*Try it*.
Every line below containing the word "beside" should be found and copied.

*Exercise material*.
<<<<
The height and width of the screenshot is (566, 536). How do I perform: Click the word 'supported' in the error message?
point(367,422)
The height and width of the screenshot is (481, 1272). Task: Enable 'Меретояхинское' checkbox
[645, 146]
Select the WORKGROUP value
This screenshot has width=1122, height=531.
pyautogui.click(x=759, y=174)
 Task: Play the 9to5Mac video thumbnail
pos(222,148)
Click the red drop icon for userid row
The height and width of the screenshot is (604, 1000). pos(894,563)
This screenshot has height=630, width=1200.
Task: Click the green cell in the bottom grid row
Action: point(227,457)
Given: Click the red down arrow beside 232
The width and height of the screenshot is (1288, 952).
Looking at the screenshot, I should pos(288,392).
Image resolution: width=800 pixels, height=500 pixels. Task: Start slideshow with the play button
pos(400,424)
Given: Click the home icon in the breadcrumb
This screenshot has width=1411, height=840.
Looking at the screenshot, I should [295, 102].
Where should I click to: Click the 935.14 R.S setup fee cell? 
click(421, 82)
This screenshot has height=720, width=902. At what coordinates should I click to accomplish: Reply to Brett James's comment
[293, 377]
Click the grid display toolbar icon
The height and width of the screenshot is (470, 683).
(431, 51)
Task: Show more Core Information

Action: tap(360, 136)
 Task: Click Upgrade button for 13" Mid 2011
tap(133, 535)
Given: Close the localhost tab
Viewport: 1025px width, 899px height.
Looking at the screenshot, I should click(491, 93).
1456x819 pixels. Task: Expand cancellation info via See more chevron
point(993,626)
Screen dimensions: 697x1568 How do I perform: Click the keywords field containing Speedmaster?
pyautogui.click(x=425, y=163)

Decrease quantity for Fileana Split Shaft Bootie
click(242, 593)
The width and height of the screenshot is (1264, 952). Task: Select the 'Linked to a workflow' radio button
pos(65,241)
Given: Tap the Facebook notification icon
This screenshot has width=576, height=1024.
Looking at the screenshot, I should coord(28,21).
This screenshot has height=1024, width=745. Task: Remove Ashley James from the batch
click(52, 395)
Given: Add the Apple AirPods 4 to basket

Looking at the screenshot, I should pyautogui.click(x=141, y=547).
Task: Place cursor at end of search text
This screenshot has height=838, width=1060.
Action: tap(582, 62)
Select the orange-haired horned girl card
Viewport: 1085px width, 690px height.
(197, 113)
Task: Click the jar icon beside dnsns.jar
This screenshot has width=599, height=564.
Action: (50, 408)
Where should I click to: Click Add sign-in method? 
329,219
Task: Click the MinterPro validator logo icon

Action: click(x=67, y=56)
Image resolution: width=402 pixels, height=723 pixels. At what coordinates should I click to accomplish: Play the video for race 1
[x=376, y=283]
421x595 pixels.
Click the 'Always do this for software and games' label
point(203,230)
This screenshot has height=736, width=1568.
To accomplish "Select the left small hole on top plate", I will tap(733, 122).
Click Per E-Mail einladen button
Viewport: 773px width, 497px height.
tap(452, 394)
>>>>
*Output*.
Given: Click the red down arrow beside 232
Task: Click the jar icon beside dnsns.jar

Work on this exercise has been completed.